> _Task a_: In the entries, turn the part that opens with the line containing "The height and width of the screenshot is (276, 388)." and closes with the line containing "Action: pos(1962,224)" into a numbered list, leaving out blank lines.

> _Text segment_:
----------------------------------------
Education and skills foster health and well-being, but why is this a problem?

by Dirk Van Damme
Head of the Innovation and Measuring Progress Division, Directorate for Education and Skills

Knowing, for example, that tobacco is bad for one’s health influences smoking behaviour much less than being able to control one’s own lifestyle. Schooling, together with non-formal and informal learning experiences, has been found to foster the acquisition of skills that matter for health behaviour. It is one of the great insights of recent educational research that education is a very important driver of social progress, and that this happens through the transfer of knowledge and the development of cognition, but probably even more so through fostering the social and emotional skills that allow people to control and change their behaviours.

Traditional economics measure the benefits of education and skills in its economic gains in employment or earnings. These measures include for example the ‘rate of return’ of an individual’s investment in educational attainment or skills acquisition as the annualised average financial benefit, in much the same way as interests rates on capital investment are calculated. This is more or less equivalent to measuring, at an aggregate level of a country or region, the growth rate in the ‘gross domestic product’ (GDP) or total economic output to indicate economic growth.

Whilst such economic measures remain important and influential, they have been increasingly criticised for being one-dimensional and reductionist. They poorly reflect the diversified and holistic nature of human and social progress, well-being or happiness. The publication of the so-called Stiglitz-Sen-Fitoussi report, named after the three chairs of the Commission established by ex-French President Sarkozy to develop new measures of economic performance and social progress, was a pivotal moment for the international community that GDP did not tell the whole story of human development. International organisations – and together with the World Bank and others the OECD has taken a leadership role in this – have started to develop the measurement tools and methodologies for a multidimensional approach to well-being and social progress.

Similarly, work has been undertaken in recent years to develop a more holistic and multidimensional set of measures for estimating the various benefits of investment in education and skills, moving into fields such as health, interpersonal trust, life satisfaction, political engagement, citizenship or volunteering. For a number of years Education at a Glance has included an indicator on these so-called ‘social outcomes of education’, based on the analysis of various data collections. This issue of Education Indicators in Focus brief discusses the most recent findings of this work.

The chart above, focusing on self-reported health, is a good illustration; its pattern is not very different from the ones found for other social outcomes. Both educational attainment (horizontal dimension) and skills, measured by literacy skills, (vertical dimension) are associated with better self-reported health. The chart also shows that although there are strong interactions between education and skills, each has an impact of its own. Within each attainment level the literacy skills level of individuals is also positively associated with the health outcome, and vice versa.

Correlation does not however imply causation. Obviously there are selection effects and factors that mediate the relationship such as employment, work environments, living standards or income. But research that controls for such factors has found that there also is an independent education effect on health outcomes through the acquisition of skills that drive pro-health behaviours. Analysis of longitudinal datasets by the OECD Centre for Educational Research and Innovation’s Education and Social Progress project has shown that cognitive and non-cognitive skills acquired informal education and through informal learning change the health behaviour of individuals and improve general self-perceived health. Moreover, the non-cognitive social and emotional skills, such as self-control, perseverance and conscientiousness, seem to exert a bigger impact on health outcomes than cognitive ones.
----------------------------------------
> _Dataset records_:

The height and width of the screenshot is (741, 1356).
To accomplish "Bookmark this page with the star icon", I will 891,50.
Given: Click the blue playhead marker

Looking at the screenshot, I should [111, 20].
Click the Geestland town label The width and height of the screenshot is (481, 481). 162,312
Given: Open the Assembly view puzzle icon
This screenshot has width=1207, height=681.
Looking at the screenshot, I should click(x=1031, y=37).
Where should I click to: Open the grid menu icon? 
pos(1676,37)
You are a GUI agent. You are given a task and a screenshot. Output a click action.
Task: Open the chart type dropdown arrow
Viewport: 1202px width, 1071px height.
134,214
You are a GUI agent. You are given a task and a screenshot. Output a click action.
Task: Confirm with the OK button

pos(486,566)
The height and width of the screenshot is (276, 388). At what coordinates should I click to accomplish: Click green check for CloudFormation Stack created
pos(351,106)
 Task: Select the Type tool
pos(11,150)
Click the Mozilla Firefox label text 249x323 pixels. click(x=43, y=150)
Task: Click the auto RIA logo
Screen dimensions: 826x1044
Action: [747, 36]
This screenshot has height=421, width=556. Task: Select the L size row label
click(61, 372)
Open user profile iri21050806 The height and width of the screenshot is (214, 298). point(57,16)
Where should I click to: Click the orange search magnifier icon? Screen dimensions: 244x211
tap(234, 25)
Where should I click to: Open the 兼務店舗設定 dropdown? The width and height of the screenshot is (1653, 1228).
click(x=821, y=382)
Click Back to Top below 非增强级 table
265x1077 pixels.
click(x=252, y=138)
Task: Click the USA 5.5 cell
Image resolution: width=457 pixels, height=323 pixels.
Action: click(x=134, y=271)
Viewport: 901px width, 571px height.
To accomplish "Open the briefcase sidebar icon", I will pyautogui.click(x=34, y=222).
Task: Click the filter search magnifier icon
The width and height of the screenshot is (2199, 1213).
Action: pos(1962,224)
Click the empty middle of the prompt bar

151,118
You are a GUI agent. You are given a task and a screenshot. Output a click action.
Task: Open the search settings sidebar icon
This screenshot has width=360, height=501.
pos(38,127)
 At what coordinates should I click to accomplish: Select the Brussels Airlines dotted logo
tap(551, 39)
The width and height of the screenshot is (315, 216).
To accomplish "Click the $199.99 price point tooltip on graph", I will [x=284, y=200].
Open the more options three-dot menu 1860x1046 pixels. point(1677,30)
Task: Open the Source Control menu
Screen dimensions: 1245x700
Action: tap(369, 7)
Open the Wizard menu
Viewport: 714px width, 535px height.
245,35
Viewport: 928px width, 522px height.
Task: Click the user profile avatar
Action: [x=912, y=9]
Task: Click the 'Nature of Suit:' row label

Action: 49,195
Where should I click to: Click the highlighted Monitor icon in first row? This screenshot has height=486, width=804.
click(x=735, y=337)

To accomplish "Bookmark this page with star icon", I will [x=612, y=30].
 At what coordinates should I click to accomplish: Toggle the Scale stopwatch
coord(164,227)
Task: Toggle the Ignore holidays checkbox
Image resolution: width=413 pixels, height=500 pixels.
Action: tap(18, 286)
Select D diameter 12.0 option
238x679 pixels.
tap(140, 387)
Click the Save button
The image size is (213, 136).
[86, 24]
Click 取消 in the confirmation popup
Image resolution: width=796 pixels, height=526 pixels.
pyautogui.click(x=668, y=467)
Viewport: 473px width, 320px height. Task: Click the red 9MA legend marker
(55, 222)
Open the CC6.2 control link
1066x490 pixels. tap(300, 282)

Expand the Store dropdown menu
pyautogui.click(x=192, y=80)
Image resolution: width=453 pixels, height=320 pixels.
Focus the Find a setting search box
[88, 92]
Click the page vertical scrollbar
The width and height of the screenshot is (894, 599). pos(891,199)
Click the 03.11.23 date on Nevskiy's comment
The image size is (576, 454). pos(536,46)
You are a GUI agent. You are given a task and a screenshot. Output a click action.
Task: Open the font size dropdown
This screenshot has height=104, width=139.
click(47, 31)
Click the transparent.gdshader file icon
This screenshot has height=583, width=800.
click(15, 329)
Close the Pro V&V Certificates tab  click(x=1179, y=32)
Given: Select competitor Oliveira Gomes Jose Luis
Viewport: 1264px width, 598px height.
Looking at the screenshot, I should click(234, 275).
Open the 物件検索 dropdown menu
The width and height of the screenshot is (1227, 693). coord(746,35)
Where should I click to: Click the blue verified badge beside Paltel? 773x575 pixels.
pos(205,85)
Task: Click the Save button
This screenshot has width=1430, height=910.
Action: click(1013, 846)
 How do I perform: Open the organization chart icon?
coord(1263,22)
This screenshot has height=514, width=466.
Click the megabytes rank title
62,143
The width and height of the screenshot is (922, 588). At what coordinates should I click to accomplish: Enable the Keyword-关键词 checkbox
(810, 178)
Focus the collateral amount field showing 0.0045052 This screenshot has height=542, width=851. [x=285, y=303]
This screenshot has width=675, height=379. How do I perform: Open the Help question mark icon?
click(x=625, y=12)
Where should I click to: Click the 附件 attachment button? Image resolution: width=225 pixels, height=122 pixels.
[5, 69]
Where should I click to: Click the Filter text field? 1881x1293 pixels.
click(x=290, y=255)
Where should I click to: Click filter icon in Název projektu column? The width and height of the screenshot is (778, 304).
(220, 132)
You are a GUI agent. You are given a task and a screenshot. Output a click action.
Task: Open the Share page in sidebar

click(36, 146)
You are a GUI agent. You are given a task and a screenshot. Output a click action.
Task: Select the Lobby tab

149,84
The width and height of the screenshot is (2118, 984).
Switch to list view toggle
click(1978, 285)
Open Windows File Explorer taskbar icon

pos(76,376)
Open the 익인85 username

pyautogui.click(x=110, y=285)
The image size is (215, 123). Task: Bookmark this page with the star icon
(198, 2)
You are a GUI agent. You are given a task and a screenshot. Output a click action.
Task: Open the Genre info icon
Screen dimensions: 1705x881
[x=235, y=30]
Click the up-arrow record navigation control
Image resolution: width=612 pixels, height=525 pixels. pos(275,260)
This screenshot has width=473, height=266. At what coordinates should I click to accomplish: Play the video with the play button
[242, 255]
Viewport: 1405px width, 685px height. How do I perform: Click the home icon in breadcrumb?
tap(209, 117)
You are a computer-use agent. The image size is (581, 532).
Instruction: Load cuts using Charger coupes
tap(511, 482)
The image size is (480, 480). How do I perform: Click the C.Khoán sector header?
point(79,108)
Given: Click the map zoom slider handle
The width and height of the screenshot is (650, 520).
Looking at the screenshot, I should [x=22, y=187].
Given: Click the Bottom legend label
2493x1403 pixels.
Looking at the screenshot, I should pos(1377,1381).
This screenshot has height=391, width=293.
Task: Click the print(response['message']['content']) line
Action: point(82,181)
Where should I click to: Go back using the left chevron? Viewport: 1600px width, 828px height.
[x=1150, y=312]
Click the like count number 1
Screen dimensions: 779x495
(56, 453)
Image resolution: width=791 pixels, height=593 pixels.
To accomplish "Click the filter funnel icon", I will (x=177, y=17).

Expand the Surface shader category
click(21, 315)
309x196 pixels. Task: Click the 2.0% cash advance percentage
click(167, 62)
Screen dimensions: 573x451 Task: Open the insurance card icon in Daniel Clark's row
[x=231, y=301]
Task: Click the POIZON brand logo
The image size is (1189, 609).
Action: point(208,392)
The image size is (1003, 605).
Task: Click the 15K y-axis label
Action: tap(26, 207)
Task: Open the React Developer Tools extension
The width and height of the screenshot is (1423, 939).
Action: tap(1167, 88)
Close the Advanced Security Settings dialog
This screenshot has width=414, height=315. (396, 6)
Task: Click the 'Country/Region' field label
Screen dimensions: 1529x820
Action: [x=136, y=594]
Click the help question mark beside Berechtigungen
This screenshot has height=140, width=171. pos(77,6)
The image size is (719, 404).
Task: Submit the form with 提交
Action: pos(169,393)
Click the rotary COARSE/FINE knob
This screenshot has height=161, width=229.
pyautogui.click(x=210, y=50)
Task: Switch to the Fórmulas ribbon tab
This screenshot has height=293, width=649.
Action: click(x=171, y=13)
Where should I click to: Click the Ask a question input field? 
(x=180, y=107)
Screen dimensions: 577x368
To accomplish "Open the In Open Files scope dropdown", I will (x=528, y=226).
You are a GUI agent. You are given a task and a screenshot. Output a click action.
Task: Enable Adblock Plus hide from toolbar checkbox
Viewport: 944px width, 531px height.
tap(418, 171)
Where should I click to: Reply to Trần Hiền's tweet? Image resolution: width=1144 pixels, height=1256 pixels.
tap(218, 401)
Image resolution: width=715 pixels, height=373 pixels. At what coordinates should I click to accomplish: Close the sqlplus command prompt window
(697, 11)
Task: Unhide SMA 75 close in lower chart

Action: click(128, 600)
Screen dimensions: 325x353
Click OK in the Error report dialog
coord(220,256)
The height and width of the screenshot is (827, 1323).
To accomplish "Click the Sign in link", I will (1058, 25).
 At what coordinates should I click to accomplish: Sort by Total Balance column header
----------------------------------------
> _Task b_: According to the article on education and health, which kind of skills seems to have a bigger impact on health outcomes than cognitive ones?

> _Full solution a_:
1. The height and width of the screenshot is (276, 388). At what coordinates should I click to accomplish: Click green check for CloudFormation Stack created
2. pos(351,106)
3.  Task: Select the Type tool
4. pos(11,150)
5. Click the Mozilla Firefox label text 249x323 pixels. click(x=43, y=150)
6. Task: Click the auto RIA logo
7. Screen dimensions: 826x1044
8. Action: [747, 36]
9. This screenshot has height=421, width=556. Task: Select the L size row label
10. click(61, 372)
11. Open user profile iri21050806 The height and width of the screenshot is (214, 298). point(57,16)
12. Where should I click to: Click the orange search magnifier icon? Screen dimensions: 244x211
13. tap(234, 25)
14. Where should I click to: Open the 兼務店舗設定 dropdown? The width and height of the screenshot is (1653, 1228).
15. click(x=821, y=382)
16. Click Back to Top below 非增强级 table
17. 265x1077 pixels.
18. click(x=252, y=138)
19. Task: Click the USA 5.5 cell
20. Image resolution: width=457 pixels, height=323 pixels.
21. Action: click(x=134, y=271)
22. Viewport: 901px width, 571px height.
23. To accomplish "Open the briefcase sidebar icon", I will pyautogui.click(x=34, y=222).
24. Task: Click the filter search magnifier icon
25. The width and height of the screenshot is (2199, 1213).
26. Action: pos(1962,224)

> _Full solution b_: Non-cognitive social and emotional skills, such as self-control, perseverance and conscientiousness.